He swalloweth the ground - He seems as if he would absorb the earth. That is, he strikes his feet into it with such fierceness, and raises up the dust in his prancing, as if he would devour it. This figure is unusual with us, but it is common in the Arabic. See Schultens, “in loc.,” and Bochart, “Hieroz,” P. i. L. ii. c. viii. pp. 143-145. So Statius:
Stare loco nescit, pereunt vestigia mille
Ante fugam, absentemque ferit gravis ungula campum.
Th‘ impatient courser pants in every‘ vein,
And pawing seems to beat the distant plain;
Hills, vales, and floods, appear already cross‘d,
And ere he starts a thousand steps are lost.
Pope
Neither believeth he that it is the sound of the trumpet - This translation by no means conveys the meaning of the original.
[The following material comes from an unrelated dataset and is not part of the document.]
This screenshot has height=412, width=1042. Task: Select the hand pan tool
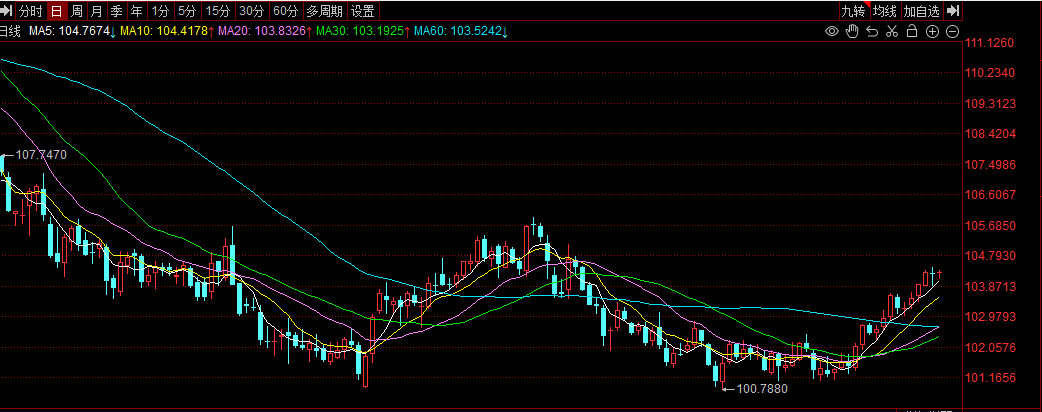coord(852,32)
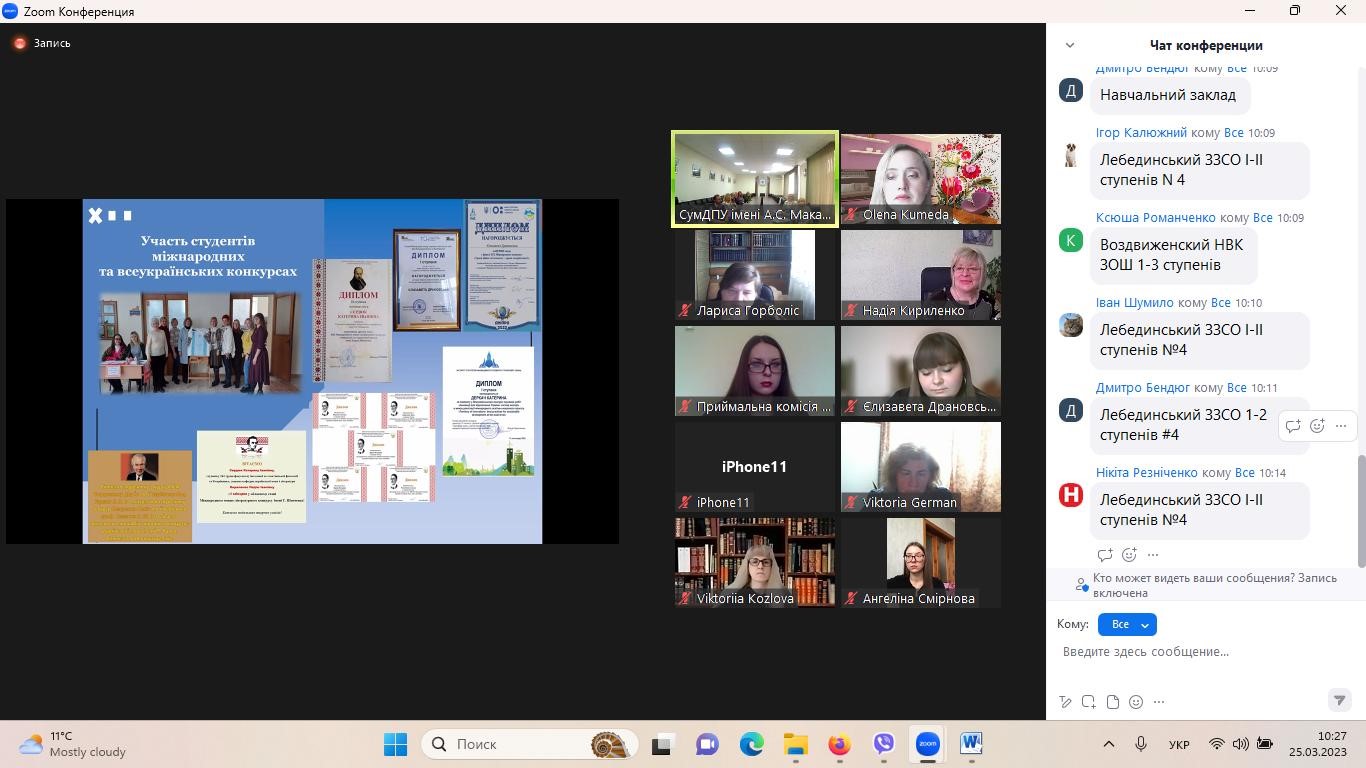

The true sense is probably expressed by Umbreit. “He standeth not still when the trumpet soundeth; “that is, he becomes impatient; he no longer confides in the voice of the rider and remains submissive, but he becomes excited by the martial clangor, and rushes into the midst of the battle. The Hebrew word which is employed (יאמין ya'âmiyn ) means properly “to prop, stay, support”; then “to believe, to be firm, stable”; and is that which is commonly used to denote an act of “faith,” or as meaning “believing.” But the original sense of the word is here to be retained, and then it refers to the fact that the impatient horse no longer stands still when the trumpet begins to sound for battle.